Lettre à Monsieur le Maire de Maureillas-Las-Illas

par | 24 avril 2013 | Politique

Le vote de la loi Taubira ne clôt pas le débat. Les enjeux historiques (le rapport à la modernité), philosophiques (le rapport à la vie), économiques (tout doit-il entrer dans la sphère marchande) dépassent de loin l’argument bêta du mariage pour tous. Polémia a reçu de l’une de ses correspondantes, Vanessa Biard-Schaeffer, communication de la lettre très profonde qu’elle a adressée au maire de Maureillas-Las-Illas (66), des communes limitrophes ainsi que de Perpignan. Nous en publions de larges extraits. Polémia

Monsieur le Maire,

Je me permets de vous écrire au sujet d’un projet qui défraie la chronique. On l’a intitulé par un tour de passe-passe linguistique « le mariage pour tous ». Cette formule fait de ses opposants, au mieux, des ennemis de l’égalité, au pire, des homophobes.

Pourquoi m’adresser à vous hormis que vous serez amené, si le projet est adopté, à célébrer ces unions ?

Etre maire est le mandat le plus difficile qu’il soit donné d’avoir : en prise directe sur les réalités, il voit les conséquences des politiques engendrées à des niveaux supérieurs sans avoir les moyens de les résorber tout en devant les amortir.

[L’Assemblée nationale a voté le projet de loi] […]

Il faut parfois dépasser les divisions face à des enjeux qui, justement par leur nature, dépassent les clivages, pour peu qu’on ne se laisse pas emprisonner par ses propres familles de pensée. Je vais donc me permettre de donner un bref aperçu des influences idéologiques qui reposent sur toute la société (de gauche comme de droite).

◆ Données à traiter
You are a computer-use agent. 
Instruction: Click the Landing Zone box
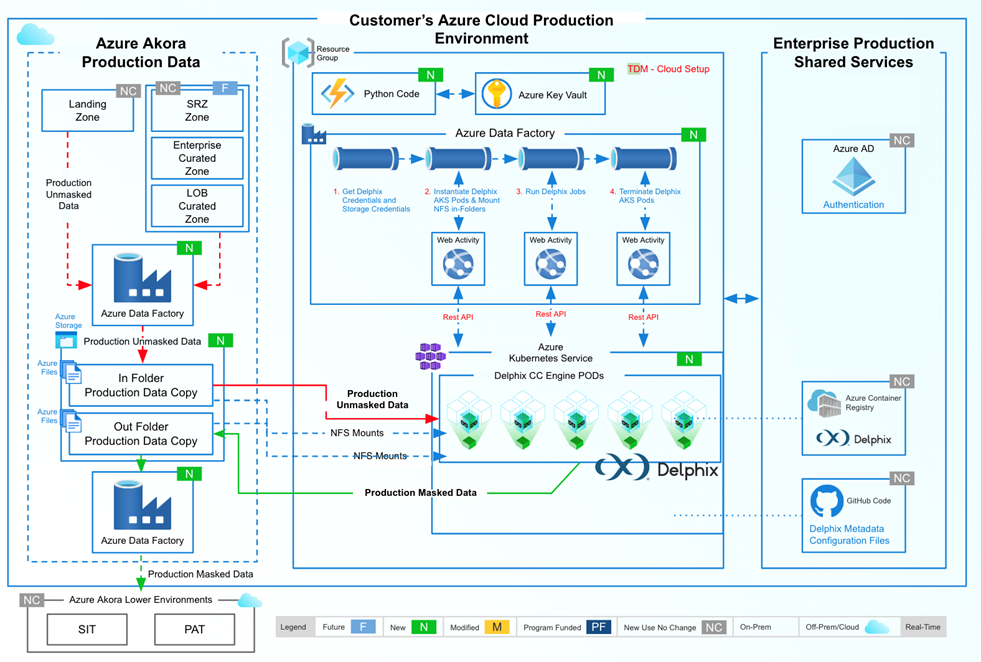pos(87,111)
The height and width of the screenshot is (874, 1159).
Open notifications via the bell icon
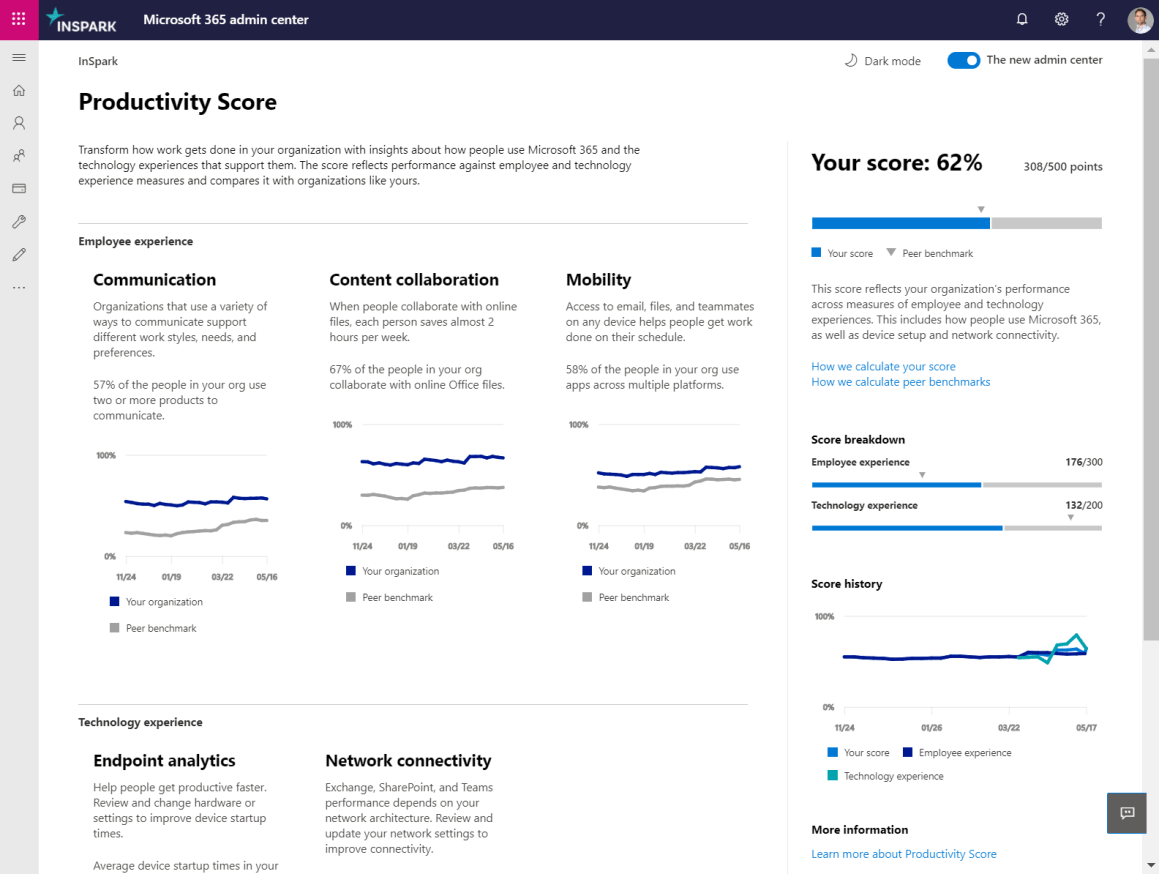click(1021, 19)
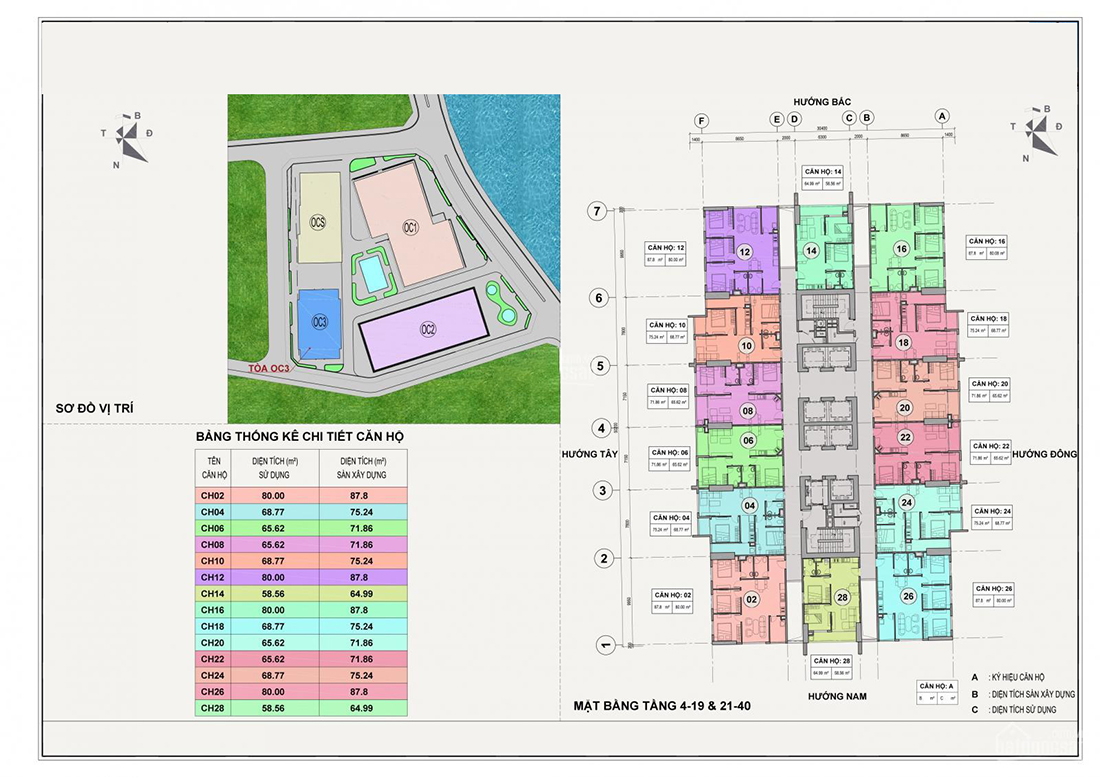Select the blue OC3 building on site map

pyautogui.click(x=319, y=323)
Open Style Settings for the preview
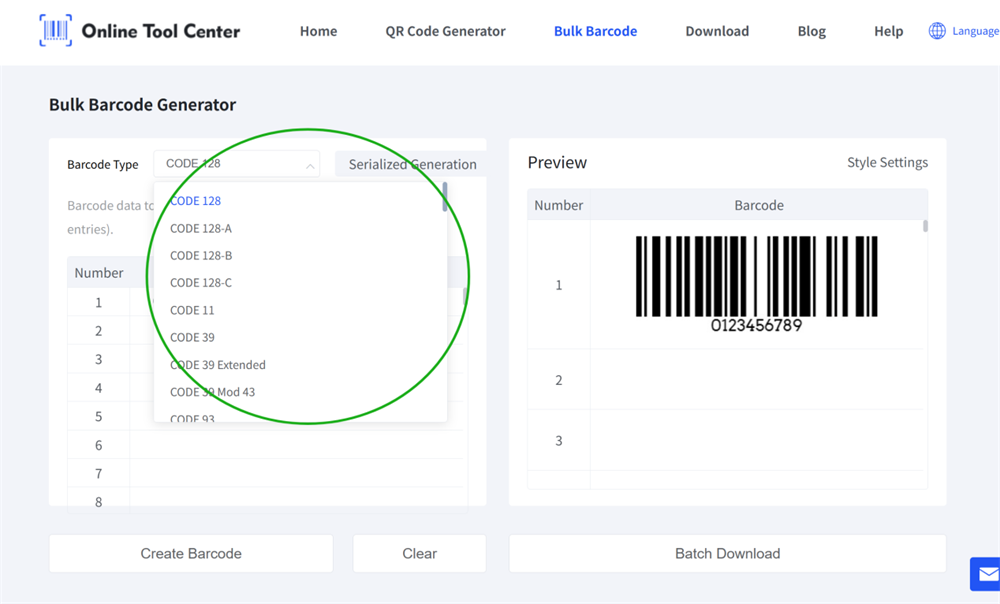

◆ Consigne 1
Répondez aux questions suivantes sur la lettre au maire de Maureillas-Las-Illas :
(a) Quelle date est indiquée en tête de la lettre ?
(b) Qui a communiqué cette lettre à Polémia ?
(c) Quel mandat la lettre présente-t-elle comme le plus difficile qu'il soit donné d'avoir ?
◆ Consigne 2
Modifiez les enregistrements en remplaçant partout « Open » par « Display », sans rien changer d'autre. Reproduisez-les sans les images.
Le texte et les enregistrements sont sans rapport l'un avec l'autre.

◆ Résultat obtenu 1
(a) Le 24 avril 2013.
(b) Vanessa Biard-Schaeffer, l'une des correspondantes de Polémia.
(c) Le mandat de maire.

◆ Résultat obtenu 2
You are a computer-use agent. 
Instruction: Click the Landing Zone box
pos(87,111)
The height and width of the screenshot is (874, 1159).
Display notifications via the bell icon
click(1021, 19)
Select the blue OC3 building on site map

pyautogui.click(x=319, y=323)
Display Style Settings for the preview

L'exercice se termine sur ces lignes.